A New York jury on Wednesday found Kansas City businessman Richard Moseley Sr. guilty of criminal charges related to a $220 million predatory payday lending operation.
Moseley was convicted of wire fraud, racketeering, aggravated identity theft and other charges stemming from a payday lending business that charged consumers interest rates as high as 700 percent or more.
Moseley is the third Kansas City man to be found convicted of running a usurious payday lending business. Scott Tucker and Tim Muir were convicted in New York last month of running a $2 billion payday lending enterprise that used American Indian tribes as fronts to charge predatory interest rates. Tucker and Muir await sentencing.
Those three criminal convictions, along with civil enforcement actions against several others locally in recent years, have spotlighted Kansas City’s role as a nerve center in the payday lending industry.
Moseley, from 2004 to 2014, ran a group of payday lending businesses that came to be known as the Hydra Lenders.
He was accused of establishing nominal businesses in New Zealand and in the Caribbean island of Nevis in order to sidestep state usury laws and regulatory investigations, even though the Hydra Group largely operated out of Kansas City.
Beyond charging usurious interest rates and extending loans with deceptive terms, Moseley had been accused of giving loans to consumers who did not want them.
Moseley’s attorney said his client planned to appeal the conviction.
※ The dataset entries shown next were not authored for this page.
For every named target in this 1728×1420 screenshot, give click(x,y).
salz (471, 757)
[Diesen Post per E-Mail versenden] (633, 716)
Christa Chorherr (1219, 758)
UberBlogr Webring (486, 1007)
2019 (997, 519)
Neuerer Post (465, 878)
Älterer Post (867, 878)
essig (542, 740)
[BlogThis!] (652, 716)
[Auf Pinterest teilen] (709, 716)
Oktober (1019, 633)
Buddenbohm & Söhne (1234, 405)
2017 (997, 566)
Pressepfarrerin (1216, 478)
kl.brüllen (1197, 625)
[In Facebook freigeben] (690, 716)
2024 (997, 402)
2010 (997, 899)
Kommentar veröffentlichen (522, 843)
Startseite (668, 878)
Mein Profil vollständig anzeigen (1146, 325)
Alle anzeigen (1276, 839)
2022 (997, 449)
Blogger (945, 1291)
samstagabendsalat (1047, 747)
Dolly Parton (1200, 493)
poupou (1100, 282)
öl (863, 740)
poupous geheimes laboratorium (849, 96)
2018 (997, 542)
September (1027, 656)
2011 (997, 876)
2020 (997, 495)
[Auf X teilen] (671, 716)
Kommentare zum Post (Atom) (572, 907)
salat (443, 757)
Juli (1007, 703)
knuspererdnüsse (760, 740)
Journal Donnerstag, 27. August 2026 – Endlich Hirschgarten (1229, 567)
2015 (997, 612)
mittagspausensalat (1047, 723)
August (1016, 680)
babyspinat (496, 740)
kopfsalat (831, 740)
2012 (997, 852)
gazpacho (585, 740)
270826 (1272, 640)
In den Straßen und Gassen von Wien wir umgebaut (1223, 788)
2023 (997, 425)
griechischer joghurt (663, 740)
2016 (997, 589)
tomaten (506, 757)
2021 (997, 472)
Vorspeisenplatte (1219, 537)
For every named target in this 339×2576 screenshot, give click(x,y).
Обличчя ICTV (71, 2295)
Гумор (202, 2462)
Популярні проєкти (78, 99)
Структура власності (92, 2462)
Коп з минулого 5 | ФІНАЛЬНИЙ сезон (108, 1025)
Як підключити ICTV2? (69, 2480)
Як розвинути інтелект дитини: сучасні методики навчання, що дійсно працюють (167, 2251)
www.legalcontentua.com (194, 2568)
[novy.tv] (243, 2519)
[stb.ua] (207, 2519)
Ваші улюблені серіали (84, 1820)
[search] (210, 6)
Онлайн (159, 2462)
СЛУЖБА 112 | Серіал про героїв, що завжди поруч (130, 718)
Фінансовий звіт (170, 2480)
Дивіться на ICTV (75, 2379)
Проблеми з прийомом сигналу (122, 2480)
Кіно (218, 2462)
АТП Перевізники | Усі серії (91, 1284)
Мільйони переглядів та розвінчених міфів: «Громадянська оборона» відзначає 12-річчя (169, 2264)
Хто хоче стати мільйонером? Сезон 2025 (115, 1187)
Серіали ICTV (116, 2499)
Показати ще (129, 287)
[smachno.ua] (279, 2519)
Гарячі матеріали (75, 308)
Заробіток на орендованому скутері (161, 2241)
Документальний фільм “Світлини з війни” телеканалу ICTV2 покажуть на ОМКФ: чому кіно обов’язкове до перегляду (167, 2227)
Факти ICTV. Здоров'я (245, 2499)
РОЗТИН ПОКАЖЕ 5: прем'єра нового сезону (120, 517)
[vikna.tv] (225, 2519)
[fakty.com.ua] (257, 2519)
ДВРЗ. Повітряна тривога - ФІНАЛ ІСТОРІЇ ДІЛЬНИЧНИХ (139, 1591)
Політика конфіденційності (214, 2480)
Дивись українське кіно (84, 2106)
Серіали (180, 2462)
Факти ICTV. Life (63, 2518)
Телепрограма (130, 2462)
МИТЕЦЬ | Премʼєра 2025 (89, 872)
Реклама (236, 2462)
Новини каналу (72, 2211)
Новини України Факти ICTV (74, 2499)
“We are disappointed with the verdict and plan of a vigorous appeal,” said Adam Perlmutter, a New York attorney representing Moseley, in an email. “The law in the area was completely unsettled at the time alleged in the indictment. We believe the US Attorney’s Office pursued prosecution in a manner that fundamentally violated Mr. Moseley’s right to due process, and hope to rectify that gross injustice in a higher court.”
In 2014, the Consumer Financial Protection Bureau sued Moseley’s businesses, calling them at the time a “brazen and illegal cash-grab scam.”
Moseley will be sentenced on April 27. He faces up to 20 years in prison for each of the four most serious charges for which he was convicted.